Sob a vertente da identificação, Lacan, no Seminário “Os Nomes-do-Pai”, de
acordo com Miller,11 trabalha a falta de identidade do sujeito e a justifica a partir da
sustentação de que não há o Nome–do-Pai, mas que há os Nomes-do-Pai, no plural. Essa
concepção é sustentada pela proposição de que o sujeito não precisa se apoiar somente no
traço unário, ele pode também, como Lacan12 enfatizou em Lituraterra, apoiar-se em um céu
constelado, a partir de seu trabalho com a letra, para a sua identificação fundamental, como
nos mostram Roussel e Joyce. A nomeação se dá porque, ao se marcar cada elo com uma
letra, possibilita-se situar cada um deles no campo da identidade, o que permite assim que
eles não se confundam.
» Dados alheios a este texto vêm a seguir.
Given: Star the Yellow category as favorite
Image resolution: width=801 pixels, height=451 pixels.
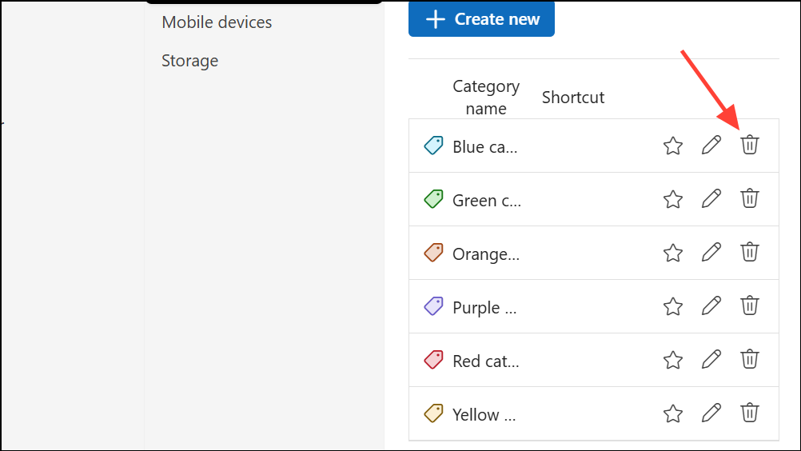Looking at the screenshot, I should coord(673,413).
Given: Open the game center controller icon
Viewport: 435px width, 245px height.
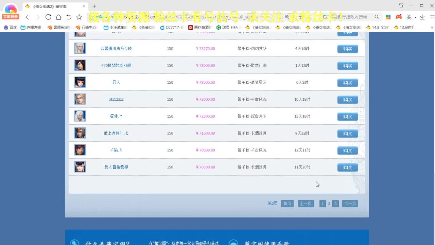Looking at the screenshot, I should tap(398, 16).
Raymond Roussel nos revela que o procedimento, equivalente ao
Nome-do-Pai, faz a amarração dos outros três registros, e que a estabilização promovida
pelo seu trabalho, realizado a partir da letra, é o testemunho vivo da maneira que ele se
escreve com o nó para dar conta do seu gozo, na tentativa de criar o vazio do objeto.
9
Lacan, J. O Seminário, livro 9: a identificação (1961). Inédito.
Lacan, J. O Seminário, livro 23: o sinthoma. Rio de Janeiro: Zahar, 2007.
11
Miller, J.-A. Comentario del seminario inexistente. Buenos Aires: Manatial, 1992.
12
Lacan, J. Outros escritos (1971). Rio de Janeiro: Zahar, 2003.